* _RECORDS PROVIDED_
►

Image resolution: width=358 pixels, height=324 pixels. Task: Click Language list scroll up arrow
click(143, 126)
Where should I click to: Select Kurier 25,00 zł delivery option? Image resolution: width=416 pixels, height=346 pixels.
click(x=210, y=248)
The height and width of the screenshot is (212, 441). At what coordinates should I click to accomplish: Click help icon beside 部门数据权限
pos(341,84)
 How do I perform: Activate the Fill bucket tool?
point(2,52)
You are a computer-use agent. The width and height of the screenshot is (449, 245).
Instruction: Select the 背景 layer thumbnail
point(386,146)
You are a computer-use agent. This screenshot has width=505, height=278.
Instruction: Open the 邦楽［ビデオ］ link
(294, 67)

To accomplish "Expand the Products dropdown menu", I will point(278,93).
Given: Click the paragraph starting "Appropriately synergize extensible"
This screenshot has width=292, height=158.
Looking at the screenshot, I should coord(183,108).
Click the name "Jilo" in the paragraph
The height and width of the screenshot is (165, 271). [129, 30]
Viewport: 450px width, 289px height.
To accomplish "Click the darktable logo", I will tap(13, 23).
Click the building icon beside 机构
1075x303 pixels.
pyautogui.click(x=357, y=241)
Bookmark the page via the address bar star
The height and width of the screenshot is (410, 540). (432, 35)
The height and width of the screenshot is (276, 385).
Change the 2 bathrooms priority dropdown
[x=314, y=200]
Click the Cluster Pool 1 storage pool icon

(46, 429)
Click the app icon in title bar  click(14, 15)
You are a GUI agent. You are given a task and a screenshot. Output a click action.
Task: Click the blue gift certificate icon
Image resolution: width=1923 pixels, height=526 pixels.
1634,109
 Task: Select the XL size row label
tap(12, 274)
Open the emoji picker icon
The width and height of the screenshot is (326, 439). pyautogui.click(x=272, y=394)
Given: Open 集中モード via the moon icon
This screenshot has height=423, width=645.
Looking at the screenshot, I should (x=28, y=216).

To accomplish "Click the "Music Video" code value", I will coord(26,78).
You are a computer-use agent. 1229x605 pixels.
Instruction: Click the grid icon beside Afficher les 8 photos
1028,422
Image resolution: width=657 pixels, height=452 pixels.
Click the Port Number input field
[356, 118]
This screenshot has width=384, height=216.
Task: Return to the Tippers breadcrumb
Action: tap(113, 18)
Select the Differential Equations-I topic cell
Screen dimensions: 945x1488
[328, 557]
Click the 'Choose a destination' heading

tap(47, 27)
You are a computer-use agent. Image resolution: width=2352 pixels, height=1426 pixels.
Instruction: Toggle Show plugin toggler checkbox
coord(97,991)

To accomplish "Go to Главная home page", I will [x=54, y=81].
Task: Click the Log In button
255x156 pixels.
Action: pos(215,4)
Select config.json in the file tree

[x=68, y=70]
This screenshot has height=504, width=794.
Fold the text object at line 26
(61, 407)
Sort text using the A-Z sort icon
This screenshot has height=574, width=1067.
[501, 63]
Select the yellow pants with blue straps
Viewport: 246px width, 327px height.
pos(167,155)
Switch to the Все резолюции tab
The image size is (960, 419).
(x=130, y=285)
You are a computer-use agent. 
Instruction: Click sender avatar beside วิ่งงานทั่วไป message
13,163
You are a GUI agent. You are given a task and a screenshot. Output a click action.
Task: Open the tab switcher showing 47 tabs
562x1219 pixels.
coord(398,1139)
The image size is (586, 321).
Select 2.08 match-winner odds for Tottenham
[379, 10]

◄

* _WHAT IS REQUIRED_
Type out the entries exactly as they appear above.

* _COMPLETED TASK_
Image resolution: width=358 pixels, height=324 pixels. Task: Click Language list scroll up arrow
click(143, 126)
Where should I click to: Select Kurier 25,00 zł delivery option? Image resolution: width=416 pixels, height=346 pixels.
click(x=210, y=248)
The height and width of the screenshot is (212, 441). At what coordinates should I click to accomplish: Click help icon beside 部门数据权限
pos(341,84)
 How do I perform: Activate the Fill bucket tool?
point(2,52)
You are a computer-use agent. The width and height of the screenshot is (449, 245).
Instruction: Select the 背景 layer thumbnail
point(386,146)
You are a computer-use agent. This screenshot has width=505, height=278.
Instruction: Open the 邦楽［ビデオ］ link
(294, 67)

To accomplish "Expand the Products dropdown menu", I will point(278,93).
Given: Click the paragraph starting "Appropriately synergize extensible"
This screenshot has width=292, height=158.
Looking at the screenshot, I should coord(183,108).
Click the name "Jilo" in the paragraph
The height and width of the screenshot is (165, 271). [129, 30]
Viewport: 450px width, 289px height.
To accomplish "Click the darktable logo", I will tap(13, 23).
Click the building icon beside 机构
1075x303 pixels.
pyautogui.click(x=357, y=241)
Bookmark the page via the address bar star
The height and width of the screenshot is (410, 540). (432, 35)
The height and width of the screenshot is (276, 385).
Change the 2 bathrooms priority dropdown
[x=314, y=200]
Click the Cluster Pool 1 storage pool icon

(46, 429)
Click the app icon in title bar  click(14, 15)
You are a GUI agent. You are given a task and a screenshot. Output a click action.
Task: Click the blue gift certificate icon
Image resolution: width=1923 pixels, height=526 pixels.
1634,109
 Task: Select the XL size row label
tap(12, 274)
Open the emoji picker icon
The width and height of the screenshot is (326, 439). pyautogui.click(x=272, y=394)
Given: Open 集中モード via the moon icon
This screenshot has height=423, width=645.
Looking at the screenshot, I should (x=28, y=216).

To accomplish "Click the "Music Video" code value", I will coord(26,78).
You are a computer-use agent. 1229x605 pixels.
Instruction: Click the grid icon beside Afficher les 8 photos
1028,422
Image resolution: width=657 pixels, height=452 pixels.
Click the Port Number input field
[356, 118]
This screenshot has width=384, height=216.
Task: Return to the Tippers breadcrumb
Action: tap(113, 18)
Select the Differential Equations-I topic cell
Screen dimensions: 945x1488
[328, 557]
Click the 'Choose a destination' heading

tap(47, 27)
You are a computer-use agent. Image resolution: width=2352 pixels, height=1426 pixels.
Instruction: Toggle Show plugin toggler checkbox
coord(97,991)

To accomplish "Go to Главная home page", I will [x=54, y=81].
Task: Click the Log In button
255x156 pixels.
Action: pos(215,4)
Select config.json in the file tree

[x=68, y=70]
This screenshot has height=504, width=794.
Fold the text object at line 26
(61, 407)
Sort text using the A-Z sort icon
This screenshot has height=574, width=1067.
[501, 63]
Select the yellow pants with blue straps
Viewport: 246px width, 327px height.
pos(167,155)
Switch to the Все резолюции tab
The image size is (960, 419).
(x=130, y=285)
You are a computer-use agent. 
Instruction: Click sender avatar beside วิ่งงานทั่วไป message
13,163
You are a GUI agent. You are given a task and a screenshot. Output a click action.
Task: Open the tab switcher showing 47 tabs
562x1219 pixels.
coord(398,1139)
The image size is (586, 321).
Select 2.08 match-winner odds for Tottenham
[379, 10]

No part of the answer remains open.